Following a similar theme, over at the Old Blue Last in Shoreditch it turns out headliners

L’OBJECTIF aren’t from Lille or Lyon, they are down from the Parissiene walkways of, uh, Leeds. Tremendously good they are too, four old school indie kids properly ganging up on a Friday night hipster crowd and refusing to be cowed by the So Young showcase occasion. In fact, they come out all melodic guns blazing with a frontman channelling the arty early ’90s spirit of Damon Albarn with an Ian Curtis haircut. Very tidy, very tight, very bolshy. A bionic update of The Bodines’ C86-era guitaring antics? Oh, go on then.

Mind you, stretching the conceptual naming vibe to snapping point for a moment, it’s safe to say supporting cast ALIEN CHICKS haven’t crashlanded in from Mars or any galaxy 500 light years away. Another London-based collective they are a hectic, eclectic trio and purveyors of a dense, chewy punk rock sound. It’s savvy and bendy enough to warrant a nod from any passing admirers of Black Midi, but it’s also furious fun not lacking in surprising flourishes of pop sunshine.

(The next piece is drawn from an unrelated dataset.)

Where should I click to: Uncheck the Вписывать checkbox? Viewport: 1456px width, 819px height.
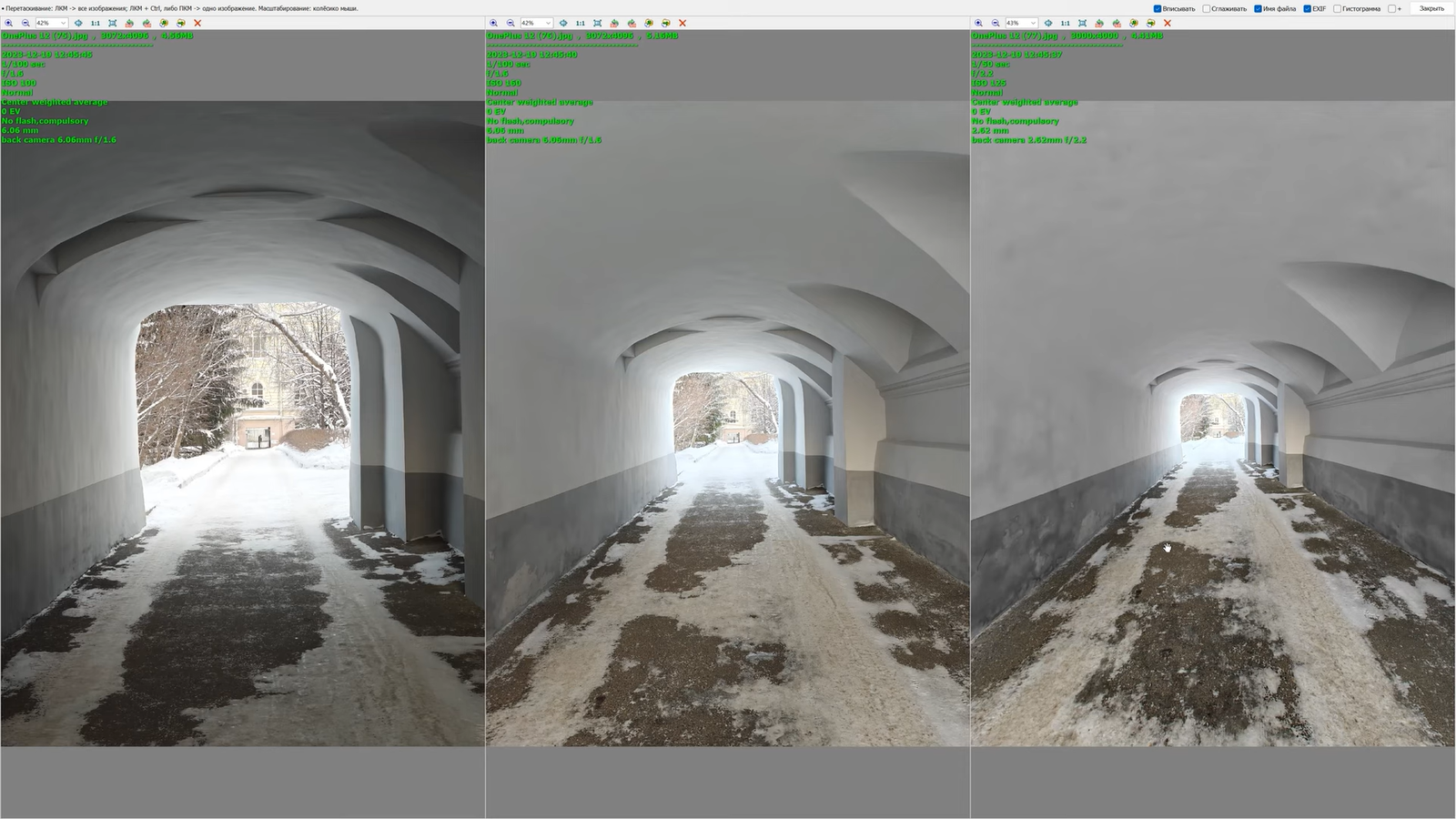(x=1158, y=9)
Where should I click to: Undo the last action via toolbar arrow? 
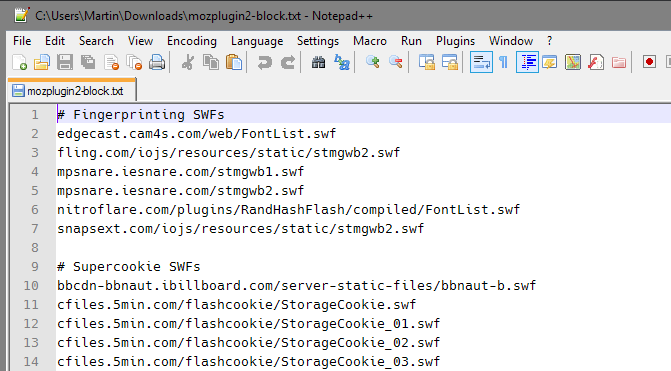(x=264, y=62)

Not all homegrown bands have set their sights on some kind of eurovision glory – in fact, some new acts this month have gone down the positively prosaic Old Blighty B-road with their name choices. Enter CARDBOARD (CARDBOARD??), who headline the monthly Karousel night at Paper Dress Vintage in Hackney. They are beefy and maley and make a big old raucous indierock noise with a mutton-chopped singer who looks like he should be in some maley, beefy, early ‘70s band like Geordie.

At the other far, far end of the musical scale, over at the Shacklewell Arms in Dalston PENCIL (PENCIL???) are sweet and chilled. There are two singers. There is one sad violin. There is depth and a deathly elegance which would have Scott Walker reaching for the stars, a squall of sound with a lovely deadpan acoustic uplift. Post-cosmic rock FFO Talk Talk and Pink Floyd, as we would have said in the olden days.

Still, CARDBOARD…and PENCIL?? Presumably we should expect a Ryman’s national tour any week now. Someone who certainly isn’t stuck in the stationary cupboard however is the infinitely more exotically-monikered ANNA B SAVAGE, an artist fond of the odd hair-raising press interview made to make indie boys blush. She’s playing solo at her ‘in|FLUX’ album launch at Rough Trade East, and she’s performing with a sultry elegance which hushes the sober early evening crowd.

Like distant dark cousins Polly Harvey and Nadine Shah, Anna B believes in the power of shadowy intimacy: “I tried to write the perfect postcard / Which I won’t send to you,” she breathes at one especially pained point, for hers is a world of heartbreak and lost passion and gently windswept acoustic hollerings. “Stop haunting me, please,” she pleads to the ghost in the machine – her love might be on the rocks, but Anna B Savage is v elegant to the very end.

Lastly, but never leastly, over at Norwich Voodoo Daddy’s Pip Blom’s high energy friends from the Lowlands, PERSONAL TRAINER, are starting off on a sold out tour…but we have run out of time, so more on them next month.

Ciao for now…

PANDAMAN’S 2023 PERFORMANCE TOTAL: 56

Check out more Entertainment Now music news, reviews and interviews here.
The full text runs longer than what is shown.